Istora Jadi Sumber Energi Tambahan
Bermain di Istora Senayan memberi keuntungan besar bagi pasangan Indonesia.
Dukungan suporter yang terus bergemuruh menjadi bahan bakar tambahan, terutama saat Sabar/Reza tertinggal di gim ketiga. Setiap poin penting selalu disambut sorakan panjang yang jelas memengaruhi mental lawan.

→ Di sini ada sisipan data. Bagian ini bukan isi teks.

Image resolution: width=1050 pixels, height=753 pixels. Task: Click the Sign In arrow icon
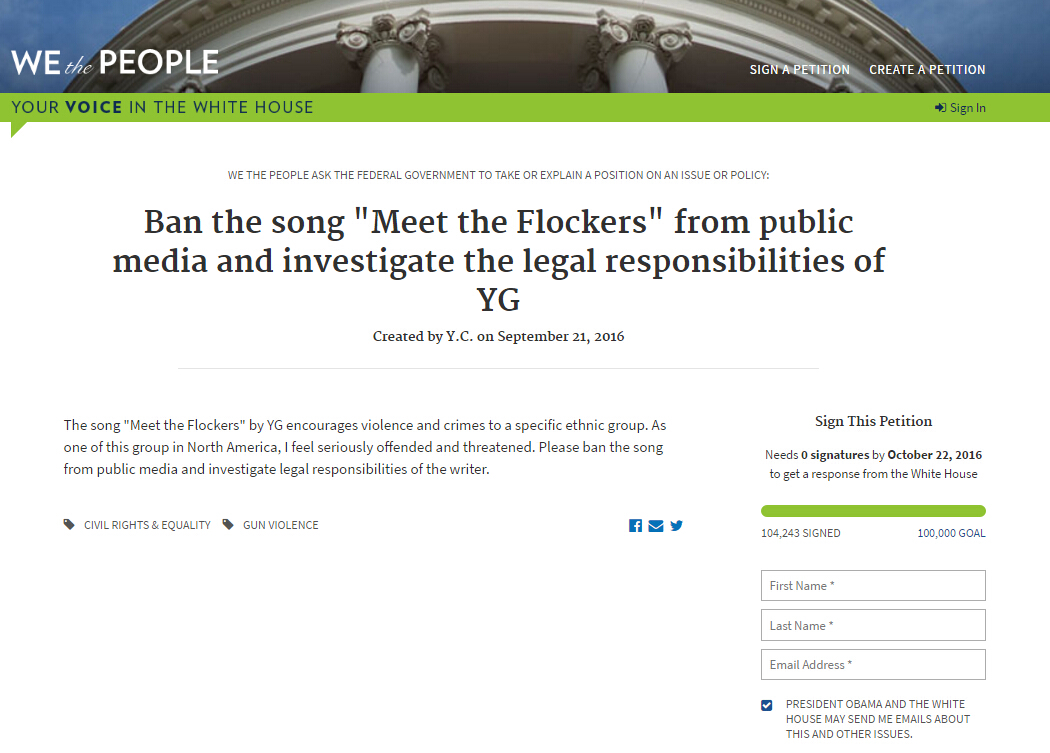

Atmosfer inilah yang kembali mengingatkan mengapa Istora dikenal sebagai salah satu arena tersulit bagi pemain asing.
Modal Penting Menuju Babak Selanjutnya
Dengan hasil ini, Sabar/Reza melangkah ke perempat final Indonesia Masters 2026 dengan kepercayaan diri yang semakin meningkat.
Kemenangan atas pasangan berpengalaman seperti Tan Wee Kiong menjadi sinyal bahwa mereka siap bersaing lebih jauh di turnamen ini.
Namun tantangan jelas belum berakhir. Di fase perempat final, lawan yang dihadapi akan jauh lebih kuat, baik dari segi peringkat maupun pengalaman.
Konsistensi, fokus, dan keberanian mengambil keputusan di momen kritis akan kembali menjadi kunci.
BACA JUGA: Chou Tien Chen Lewati Hadangan Nhat Nguyen: Rival Abadi Jonatan Tampil Tanpa Ampun di Istora
Lebih dari Sekadar Menang
Sabar/Reza Singkirkan Wakil Malaysia bukan hanya cerita tentang skor akhir.
Ini adalah kisah tentang: Ketangguhan mental setelah kalah dramatis di gim pertama, Kecerdikan memanfaatkan challenge sebagai titik balik, Dan ketenangan menutup laga di saat tekanan berada di puncak.
Di hadapan publik sendiri, Sabar/Reza berhasil menunjukkan bahwa mereka bukan sekadar pasangan pelapis, tetapi kekuatan nyata yang siap membawa Indonesia melangkah jauh di Indonesia Masters 2026.
Perjalanan masih panjang. Namun satu hal sudah jelas: Sabar/Reza telah mengirim pesan kuat kepada para pesaingnya.